Jan 15, 2017 06:28 AM EST
Star Wars Scientist-Fans Give 'Skywalker' Name To New Gibbon Species
Skywalker was coined by Star Wars-loving scientists to a newly-discovered gibbon species. This Skywalker hoolick gibbon that resides in southwest China's forests, delighted actor Mark Hamill, who acted as the character in Star Wars, according to CNN.
A tweet was posted by Hamili stating he was proud that the "Jungle Jedi" and "Simian Skywalker" was discovered in the Gaogligong mountain forests.
Sun Yat-Sen University in Guangzhou Professor Fan Pengei led the research team. His team as well as the experts from the Zoological Society of London ZSL has been studying the primates since 2008.

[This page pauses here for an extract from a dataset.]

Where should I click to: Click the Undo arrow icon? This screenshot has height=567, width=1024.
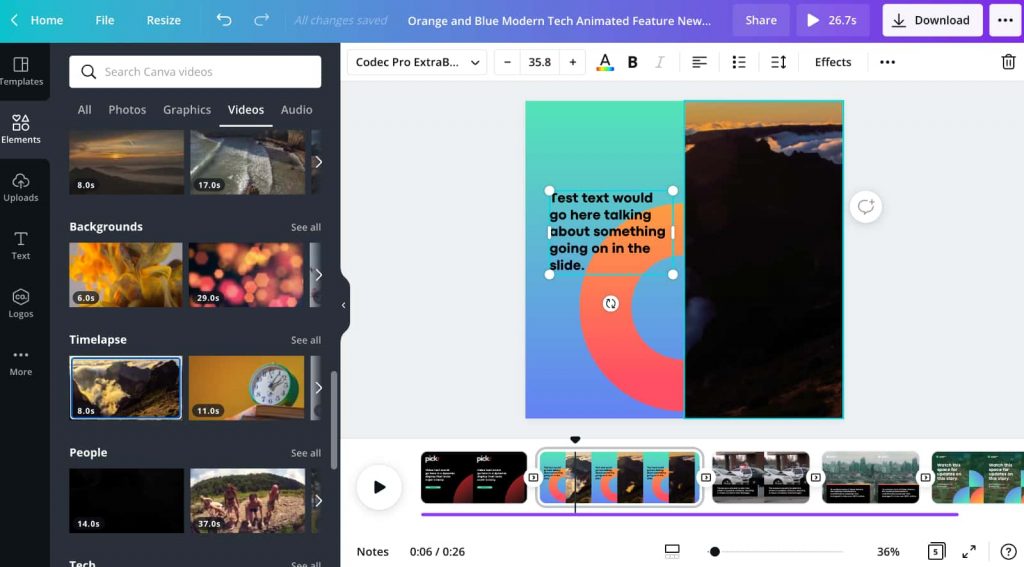(x=224, y=20)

These scientists are knowledgeable about the western and eastern hoolocks that lived in the mountain forests.
These researchers made a study regarding the gibbons coat patterns, genetic characteristics, and teeth. Their study regarding the animals in the wild and captivity made them recommend for the recognition of a third species. This recommendation was published in a paper in the American Journal of Primatology. This third species, called the Skywalker hoolock, is scientifically to be called as Hoolock tianxing.
These newly-named Skywalker gibbons are already an endangered species. These gibbons have only an hundred in China. Myanmar has an unknown number of gibbons. All of these are endangered from hunting and habitat loss, according to Radio Times.
The team is calling the attention of the International Union for Conservation of Nature to immediately label the gibbon with an endangered status as this faces that same risk as other small ape species.
Meaning of Tianxing
The Chinese term Tianxing is defined as "heaven's movement" or "skywalker." This implies the gibbons treetop home as well as the historical Chinese perception of these as mystical beings.
Samuel Turvey, a member of the research team, said that increased awareness of Gaoligong mountains ecosystem will ensure that the scientific community becomes acquainted with this exciting new species before it is too late.